▶ _DIRECTIONS_: All entries must be given again in full, exactly as they were supplied.

[[ RECORDED INFORMATION, beginning ]]

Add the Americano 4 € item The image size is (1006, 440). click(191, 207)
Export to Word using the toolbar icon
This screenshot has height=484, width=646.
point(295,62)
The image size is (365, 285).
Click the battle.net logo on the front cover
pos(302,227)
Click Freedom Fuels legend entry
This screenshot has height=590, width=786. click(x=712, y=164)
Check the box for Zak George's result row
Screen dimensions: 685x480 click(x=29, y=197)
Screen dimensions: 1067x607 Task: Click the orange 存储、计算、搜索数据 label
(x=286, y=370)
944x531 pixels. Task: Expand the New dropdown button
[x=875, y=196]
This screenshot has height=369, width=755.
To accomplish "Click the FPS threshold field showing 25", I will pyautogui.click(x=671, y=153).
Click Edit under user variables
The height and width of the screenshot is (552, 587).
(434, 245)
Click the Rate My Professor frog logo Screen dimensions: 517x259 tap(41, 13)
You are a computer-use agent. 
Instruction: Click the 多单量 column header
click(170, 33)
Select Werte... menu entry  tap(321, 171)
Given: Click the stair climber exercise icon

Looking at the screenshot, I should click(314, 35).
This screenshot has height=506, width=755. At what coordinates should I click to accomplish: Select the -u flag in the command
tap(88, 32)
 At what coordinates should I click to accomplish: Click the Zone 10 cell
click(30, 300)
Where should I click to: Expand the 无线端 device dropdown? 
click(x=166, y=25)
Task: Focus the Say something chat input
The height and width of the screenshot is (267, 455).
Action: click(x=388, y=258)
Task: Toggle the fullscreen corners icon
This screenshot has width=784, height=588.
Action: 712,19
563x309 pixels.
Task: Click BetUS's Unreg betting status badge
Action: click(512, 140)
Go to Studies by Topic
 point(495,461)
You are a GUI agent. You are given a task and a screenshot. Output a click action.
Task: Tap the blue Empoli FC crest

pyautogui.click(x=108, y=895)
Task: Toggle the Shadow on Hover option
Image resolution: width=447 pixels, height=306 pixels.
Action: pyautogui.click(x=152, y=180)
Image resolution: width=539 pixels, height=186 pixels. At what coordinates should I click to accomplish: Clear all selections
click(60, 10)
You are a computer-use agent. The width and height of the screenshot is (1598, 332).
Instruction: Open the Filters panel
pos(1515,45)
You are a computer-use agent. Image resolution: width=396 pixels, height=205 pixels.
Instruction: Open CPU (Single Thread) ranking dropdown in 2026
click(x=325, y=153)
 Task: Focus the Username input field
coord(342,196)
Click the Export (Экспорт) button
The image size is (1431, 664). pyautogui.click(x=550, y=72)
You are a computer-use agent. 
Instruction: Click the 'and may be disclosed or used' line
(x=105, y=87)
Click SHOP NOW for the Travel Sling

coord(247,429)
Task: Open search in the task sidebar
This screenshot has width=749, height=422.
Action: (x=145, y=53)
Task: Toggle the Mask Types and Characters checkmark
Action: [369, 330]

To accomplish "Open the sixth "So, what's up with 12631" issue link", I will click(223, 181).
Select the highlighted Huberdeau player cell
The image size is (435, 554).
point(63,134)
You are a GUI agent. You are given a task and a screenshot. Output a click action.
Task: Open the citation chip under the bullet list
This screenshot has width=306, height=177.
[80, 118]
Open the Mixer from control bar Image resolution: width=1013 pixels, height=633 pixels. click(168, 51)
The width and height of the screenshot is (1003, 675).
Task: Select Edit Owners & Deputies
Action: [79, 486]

[[ RECORDED INFORMATION, end ]]

▶ _RESULT OF THE TASK_:
Add the Americano 4 € item The image size is (1006, 440). click(191, 207)
Export to Word using the toolbar icon
This screenshot has height=484, width=646.
point(295,62)
The image size is (365, 285).
Click the battle.net logo on the front cover
pos(302,227)
Click Freedom Fuels legend entry
This screenshot has height=590, width=786. click(x=712, y=164)
Check the box for Zak George's result row
Screen dimensions: 685x480 click(x=29, y=197)
Screen dimensions: 1067x607 Task: Click the orange 存储、计算、搜索数据 label
(x=286, y=370)
944x531 pixels. Task: Expand the New dropdown button
[x=875, y=196]
This screenshot has height=369, width=755.
To accomplish "Click the FPS threshold field showing 25", I will pyautogui.click(x=671, y=153).
Click Edit under user variables
The height and width of the screenshot is (552, 587).
(434, 245)
Click the Rate My Professor frog logo Screen dimensions: 517x259 tap(41, 13)
You are a computer-use agent. 
Instruction: Click the 多单量 column header
click(170, 33)
Select Werte... menu entry  tap(321, 171)
Given: Click the stair climber exercise icon

Looking at the screenshot, I should click(314, 35).
This screenshot has height=506, width=755. At what coordinates should I click to accomplish: Select the -u flag in the command
tap(88, 32)
 At what coordinates should I click to accomplish: Click the Zone 10 cell
click(30, 300)
Where should I click to: Expand the 无线端 device dropdown? 
click(x=166, y=25)
Task: Focus the Say something chat input
The height and width of the screenshot is (267, 455).
Action: click(x=388, y=258)
Task: Toggle the fullscreen corners icon
This screenshot has width=784, height=588.
Action: 712,19
563x309 pixels.
Task: Click BetUS's Unreg betting status badge
Action: click(512, 140)
Go to Studies by Topic
 point(495,461)
You are a GUI agent. You are given a task and a screenshot. Output a click action.
Task: Tap the blue Empoli FC crest

pyautogui.click(x=108, y=895)
Task: Toggle the Shadow on Hover option
Image resolution: width=447 pixels, height=306 pixels.
Action: pyautogui.click(x=152, y=180)
Image resolution: width=539 pixels, height=186 pixels. At what coordinates should I click to accomplish: Clear all selections
click(60, 10)
You are a computer-use agent. The width and height of the screenshot is (1598, 332).
Instruction: Open the Filters panel
pos(1515,45)
You are a computer-use agent. Image resolution: width=396 pixels, height=205 pixels.
Instruction: Open CPU (Single Thread) ranking dropdown in 2026
click(x=325, y=153)
 Task: Focus the Username input field
coord(342,196)
Click the Export (Экспорт) button
The image size is (1431, 664). pyautogui.click(x=550, y=72)
You are a computer-use agent. 
Instruction: Click the 'and may be disclosed or used' line
(x=105, y=87)
Click SHOP NOW for the Travel Sling

coord(247,429)
Task: Open search in the task sidebar
This screenshot has width=749, height=422.
Action: (x=145, y=53)
Task: Toggle the Mask Types and Characters checkmark
Action: [369, 330]

To accomplish "Open the sixth "So, what's up with 12631" issue link", I will click(223, 181).
Select the highlighted Huberdeau player cell
The image size is (435, 554).
point(63,134)
You are a GUI agent. You are given a task and a screenshot. Output a click action.
Task: Open the citation chip under the bullet list
This screenshot has width=306, height=177.
[80, 118]
Open the Mixer from control bar Image resolution: width=1013 pixels, height=633 pixels. click(168, 51)
The width and height of the screenshot is (1003, 675).
Task: Select Edit Owners & Deputies
Action: [79, 486]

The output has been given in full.